- [Your instructions] You are asked to repeat the listing word for word and to leave out its pictures.

- [Given entries]
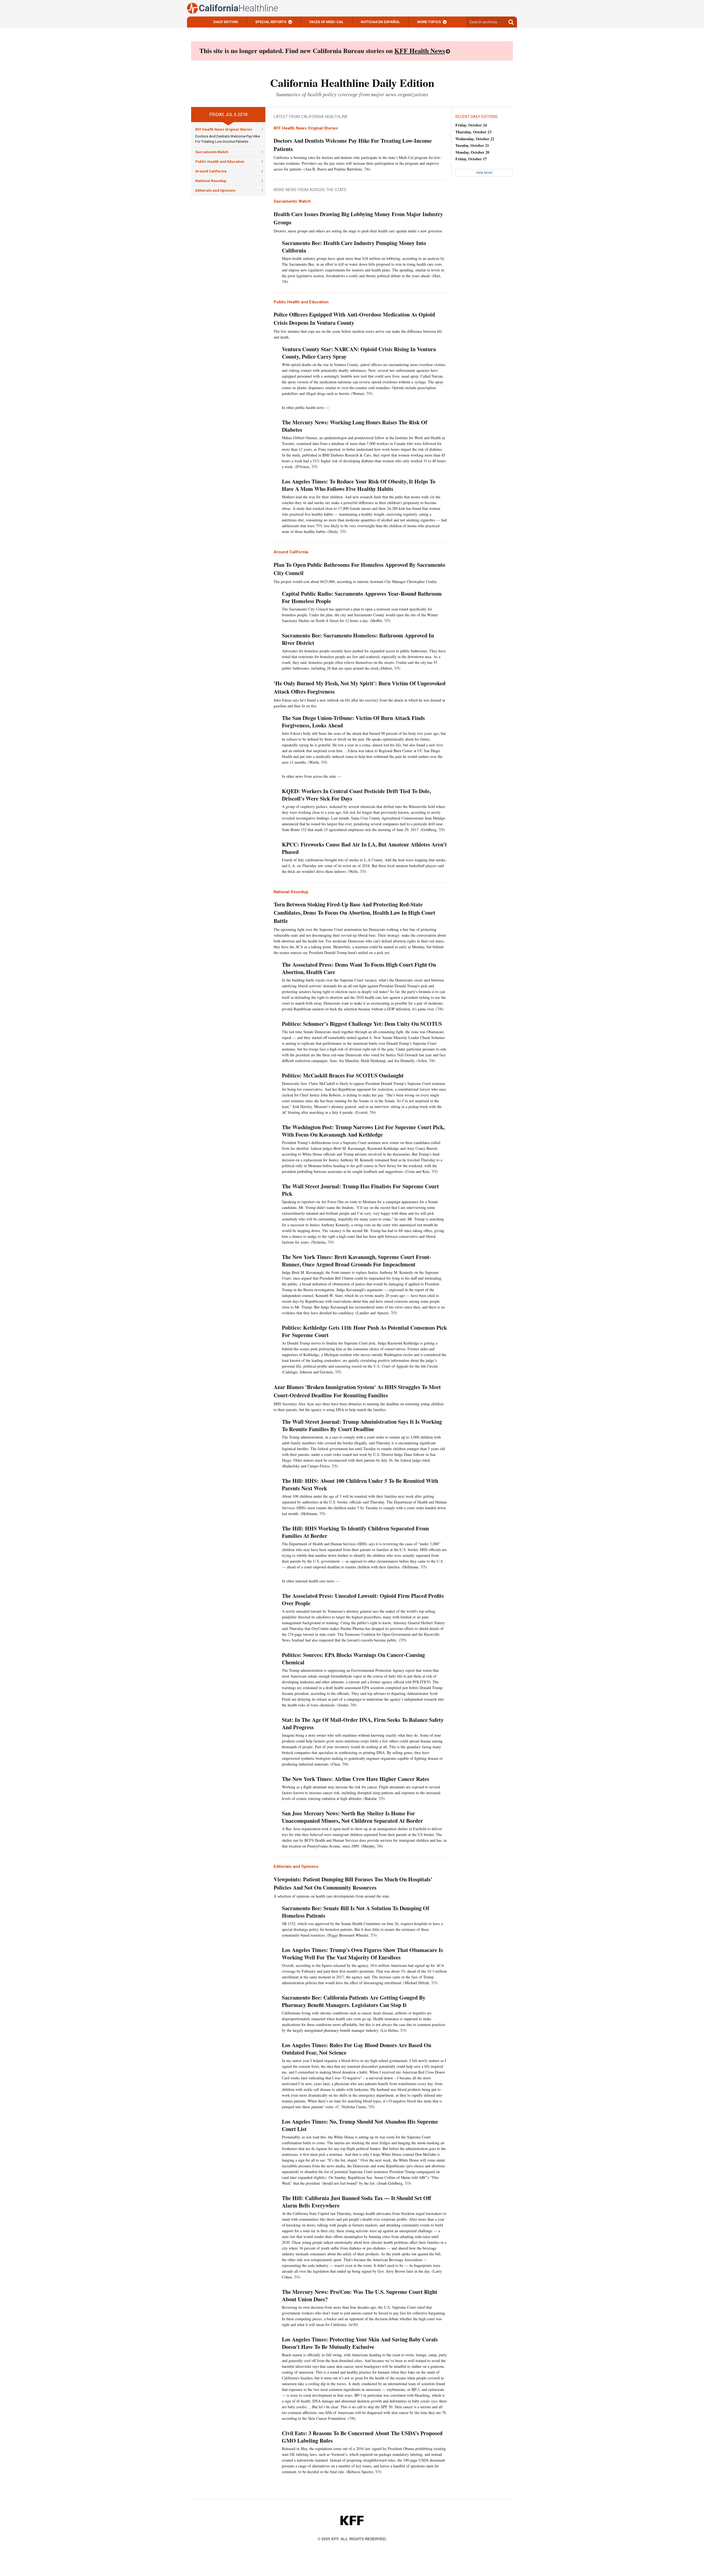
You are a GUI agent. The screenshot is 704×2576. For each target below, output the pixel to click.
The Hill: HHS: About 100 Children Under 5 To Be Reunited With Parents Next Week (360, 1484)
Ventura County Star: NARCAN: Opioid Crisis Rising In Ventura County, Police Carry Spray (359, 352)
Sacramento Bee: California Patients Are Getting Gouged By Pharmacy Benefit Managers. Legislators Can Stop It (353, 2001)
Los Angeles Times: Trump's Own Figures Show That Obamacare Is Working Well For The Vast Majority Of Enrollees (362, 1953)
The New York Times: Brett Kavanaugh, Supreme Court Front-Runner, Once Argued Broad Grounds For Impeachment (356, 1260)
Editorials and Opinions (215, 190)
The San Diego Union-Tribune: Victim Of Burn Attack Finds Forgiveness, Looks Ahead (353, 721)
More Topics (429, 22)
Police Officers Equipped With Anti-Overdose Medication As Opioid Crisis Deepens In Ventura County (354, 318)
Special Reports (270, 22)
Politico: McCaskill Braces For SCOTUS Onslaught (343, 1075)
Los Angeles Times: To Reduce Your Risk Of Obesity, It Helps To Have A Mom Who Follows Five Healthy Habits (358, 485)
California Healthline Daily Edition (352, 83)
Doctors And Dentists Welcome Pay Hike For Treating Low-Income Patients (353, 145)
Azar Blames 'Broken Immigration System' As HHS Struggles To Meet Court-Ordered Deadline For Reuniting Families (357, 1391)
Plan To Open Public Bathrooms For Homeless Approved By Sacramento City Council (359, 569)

- [Finished exercise]
You are a GUI agent. The screenshot is 704×2576. For each target below, output the pixel to click.
The Hill: HHS: About 100 Children Under 5 To Be Reunited With Parents Next Week (360, 1484)
Ventura County Star: NARCAN: Opioid Crisis Rising In Ventura County, Police Carry Spray (359, 352)
Sacramento Bee: California Patients Are Getting Gouged By Pharmacy Benefit Managers. Legislators Can Stop It (353, 2001)
Los Angeles Times: Trump's Own Figures Show That Obamacare Is Working Well For The Vast Majority Of Enrollees (362, 1953)
The New York Times: Brett Kavanaugh, Supreme Court Front-Runner, Once Argued Broad Grounds For Impeachment (356, 1260)
Editorials and Opinions (215, 190)
The San Diego Union-Tribune: Victim Of Burn Attack Finds Forgiveness, Looks Ahead (353, 721)
More Topics (429, 22)
Police Officers Equipped With Anti-Overdose Medication As Opioid Crisis Deepens In Ventura County (354, 318)
Special Reports (270, 22)
Politico: McCaskill Braces For SCOTUS Onslaught (343, 1075)
Los Angeles Times: To Reduce Your Risk Of Obesity, It Helps To Have A Mom Who Follows Five Healthy Habits (358, 485)
California Healthline Daily Edition (352, 83)
Doctors And Dentists Welcome Pay Hike For Treating Low-Income Patients (353, 145)
Azar Blames 'Broken Immigration System' As HHS Struggles To Meet Court-Ordered Deadline For Reuniting Families (357, 1391)
Plan To Open Public Bathrooms For Homeless Approved By Sacramento City Council (359, 569)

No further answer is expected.